→ 課題の構成:
1 > 映画『サブスタンス』についての本文から、「町田 映画を観る前は、ジェン」を含む語句で始まり「メッセージだった気がします。」で終わる部分を、一字一句そのまま書き写してください。
2 > 映画『サブスタンス』についての本文で発言している人物の名前を、すべて挙げてください。

→ 学習テキスト:
^^^^^^^^^^^^^^^^

関口 本作は、精神的かつ肉体的に追い込まれていくサスペンスフルなホラーですが、ルッキズムの問題や男性主導のハリウッドの在り方などを、巧みに皮肉っている作品でもあります。ショービズ界はそんな状況を変えていけると思いますか? 

町田 映画を観る前は、ジェンダー差別や年齢差別を扱った女性向けのエンパワーメント映画なのかと思っていたのですが、むしろ、女性を固定観念で見てきた人は誰でも、感じるところの多い作品だと思いました。デミは数々の受賞スピーチで、他人の評価で自分を追い込んでいたことを振り返って、「誰かの物差しではなく、自分で自分の価値を知ることが大切」と語っていました。業界全体が変わるには時間がかかるかもしれませんが、ショービズ界に身を置く一人ひとりには、世代を超えて響くメッセージだった気がします。

金田 ボディホラー (肉体の破壊や変容によって抱かせる恐怖)とか、コメディとか、ひとつの言葉でくくれるような単純な作品ではなくて、いまだに若さやルッキズムを重視するハリウッドやエンタメ業界に対する強烈な批判が根底にあると思います。今年のアカデミー賞主演女優賞は下馬評が高かったデミではなくて、若くてキャリアも浅いマイキー・マディソン( 『ANORA アノーラ』)が受賞したのを見て、「ああ、『サブスタンス』が描いてる通りじゃん」と思っちゃった。あ、マイキーが素晴らしかったことに異論はないですけど。でもやっぱりデミに取ってほしかったな。

^^^^^^^^^^^^^^^^

→ データ抜粋:
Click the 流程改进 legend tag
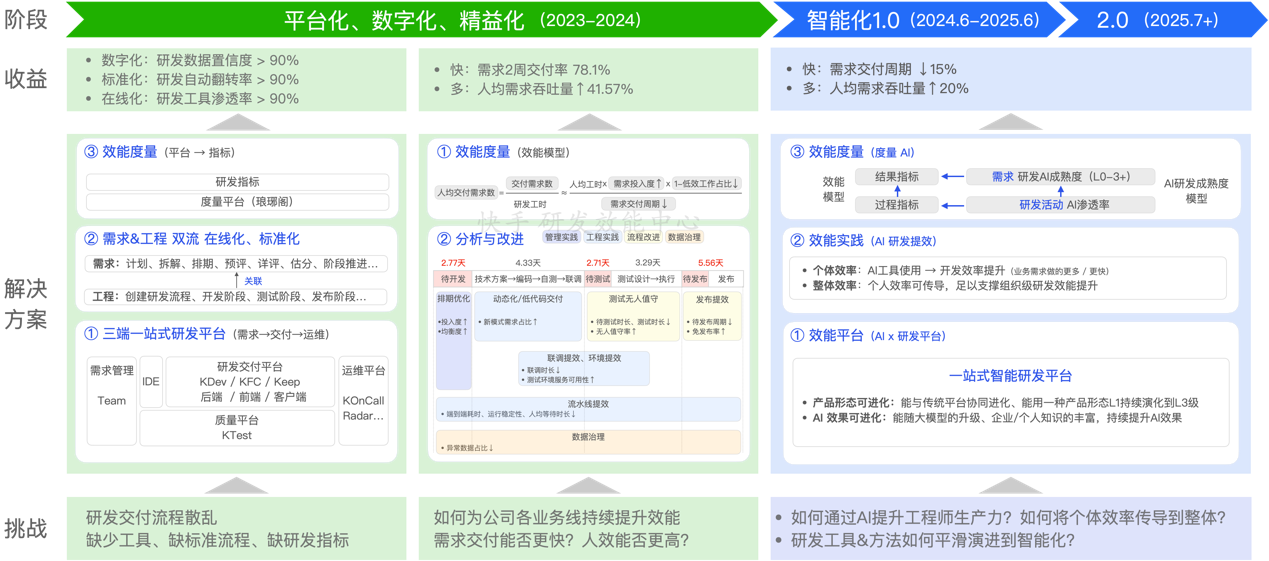The width and height of the screenshot is (1269, 561). click(643, 238)
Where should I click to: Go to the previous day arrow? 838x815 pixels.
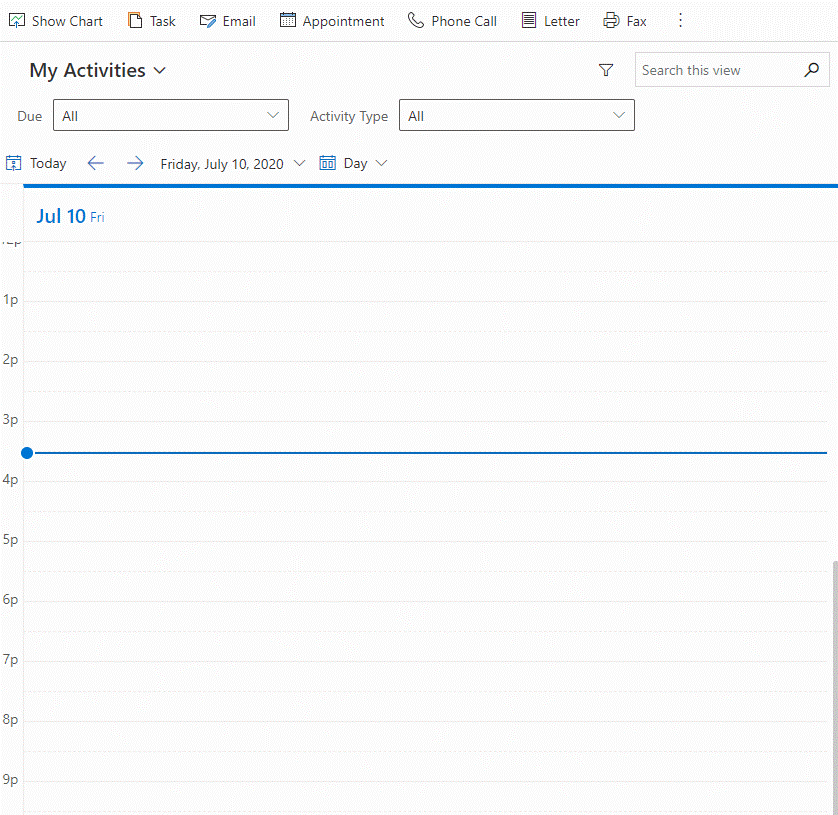(x=96, y=164)
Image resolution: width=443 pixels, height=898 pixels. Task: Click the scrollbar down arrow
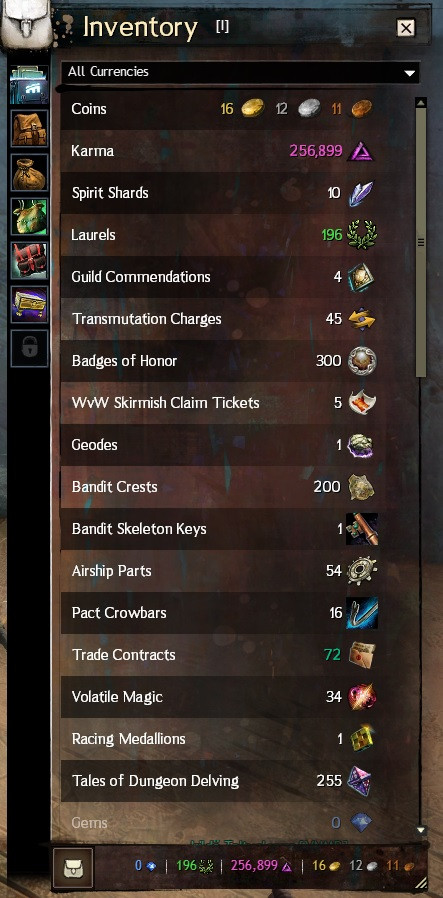pos(421,830)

^^^^^^^^^^^^^^^^

→ 解答一覧:
1 >
町田 映画を観る前は、ジェンダー差別や年齢差別を扱った女性向けのエンパワーメント映画なのかと思っていたのですが、むしろ、女性を固定観念で見てきた人は誰でも、感じるところの多い作品だと思いました。デミは数々の受賞スピーチで、他人の評価で自分を追い込んでいたことを振り返って、「誰かの物差しではなく、自分で自分の価値を知ることが大切」と語っていました。業界全体が変わるには時間がかかるかもしれませんが、ショービズ界に身を置く一人ひとりには、世代を超えて響くメッセージだった気がします。

2 > 関口、町田、金田